■ **Задания упражнения**
**a)** Напечатайте часть фрагмента текста, начиная со слов «С этого дня» и продолжая до слов «она боялась покойников.» включительно.
**b)** Перечислите всех людей, которые во фрагменте текста названы по фамилии, в порядке их первого упоминания.

■ **Фрагмент текста**
╔══

Владиславова была в моей комнате; императрица несколько раз обращалась к ней, а потом ко мне, говорила о безразличных вещах и затем, пробыв без малого полчаса, ушла, объявив мне, что по случаю моей беременности она позволяет мне не являться 21 и 25 апреля. Я была удивлена, что Чоглокова не последовала за мною; я спросила у Владиславовой, когда императрица ушла, что с тою приключилось; она мне сказала, что та уселась на лестнице, где плакала. Как только великий князь вернулся, я рассказала Сергею Салтыкову о том, что со мною случилось во время их прогулки: как Чоглоков меня позвал, что было сказано между мужем и женою, о моей боязни и визите, который императрица мне сделала. Тогда он мне сказал: «Если это так, то я думаю, что императрица приходила посмотреть, что вы делаете в отсутствие вашего мужа, и, чтобы видели, что вы были совершенно одни и у себя и у Чоглокова, я пойду и захвачу всех моих товарищей так, как есть, с ног до головы в грязи, к Ивану Шувалову». Действительно, когда великий князь удалился, он ушел со всеми теми, кто ездил верхом с великим князем, к Ивану Шувалову, который имел помещение при дворе. Когда они туда пришли, сей последний стал расспрашивать их подробно о прогулке, и Сергей Салтыков сказал мне потом, что, по его вопросам, ему показалось, что он не ошибся.

С этого дня болезнь Чоглокова стала все ухудшаться; 21 апреля, в день моего рождения, доктора нашли, что нет надежды на выздоровление. Об этом сообщили императрице, которая приказала, по своему обыкновению, перевезти больного в его собственный дом, чтоб он не умер при дворе, потому что она боялась покойников.

Я была очень огорчена, как только узнала о состоянии, в котором Чоглоков находился. Он умирал как раз в то время, когда после многих лет усилий и труда удалось сделать его не только менее злым и зловредным, но когда он стал сговорчивым и с ним даже можно было справляться, изучив его характер. Что касается жены, то она искренне меня любила в то время и из черствого и недоброжелательного Аргуса стала другом надежным и преданным. Чоглоков прожил в своем доме еще до 25 апреля, до дня коронации императрицы, в который он и скончался после полудня. Меня тотчас об этом уведомили: я посылала туда почти каждый час.

╚══

■ **Исходные данные**
╔══

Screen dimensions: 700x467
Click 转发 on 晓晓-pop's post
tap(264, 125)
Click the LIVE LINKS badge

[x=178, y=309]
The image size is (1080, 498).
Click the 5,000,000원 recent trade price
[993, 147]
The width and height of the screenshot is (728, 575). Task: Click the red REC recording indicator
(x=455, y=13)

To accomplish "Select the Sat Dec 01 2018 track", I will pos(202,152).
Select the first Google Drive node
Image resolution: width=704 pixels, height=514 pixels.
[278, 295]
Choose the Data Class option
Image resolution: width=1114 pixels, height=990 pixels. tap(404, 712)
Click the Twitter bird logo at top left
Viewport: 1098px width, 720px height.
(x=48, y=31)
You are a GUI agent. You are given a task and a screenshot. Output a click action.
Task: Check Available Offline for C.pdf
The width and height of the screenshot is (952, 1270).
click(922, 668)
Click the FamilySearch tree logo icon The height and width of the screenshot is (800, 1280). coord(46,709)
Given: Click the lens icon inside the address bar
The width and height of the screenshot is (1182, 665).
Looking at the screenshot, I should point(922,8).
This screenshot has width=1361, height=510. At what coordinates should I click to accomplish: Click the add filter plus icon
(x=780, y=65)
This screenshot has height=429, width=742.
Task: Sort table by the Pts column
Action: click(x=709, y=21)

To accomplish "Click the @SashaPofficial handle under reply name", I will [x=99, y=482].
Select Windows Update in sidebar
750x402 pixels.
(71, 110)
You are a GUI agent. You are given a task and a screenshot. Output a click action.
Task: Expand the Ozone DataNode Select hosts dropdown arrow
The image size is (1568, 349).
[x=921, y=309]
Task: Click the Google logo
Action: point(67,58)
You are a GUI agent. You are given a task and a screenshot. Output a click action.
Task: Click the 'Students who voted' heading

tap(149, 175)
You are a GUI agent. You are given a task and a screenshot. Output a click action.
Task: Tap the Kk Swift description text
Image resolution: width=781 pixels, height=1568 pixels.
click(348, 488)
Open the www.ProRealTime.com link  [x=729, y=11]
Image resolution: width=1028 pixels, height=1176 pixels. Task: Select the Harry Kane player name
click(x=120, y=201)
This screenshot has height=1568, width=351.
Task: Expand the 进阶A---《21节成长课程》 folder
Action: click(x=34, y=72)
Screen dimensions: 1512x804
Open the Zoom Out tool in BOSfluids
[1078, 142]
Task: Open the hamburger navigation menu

╚══

■ **Ответы к упражнению**
**a)**
С этого дня болезнь Чоглокова стала все ухудшаться; 21 апреля, в день моего рождения, доктора нашли, что нет надежды на выздоровление. Об этом сообщили императрице, которая приказала, по своему обыкновению, перевезти больного в его собственный дом, чтоб он не умер при дворе, потому что она боялась покойников.

**b)**
Владиславова
Чоглокова
Чоглоков
Сергей Салтыков
Иван Шувалов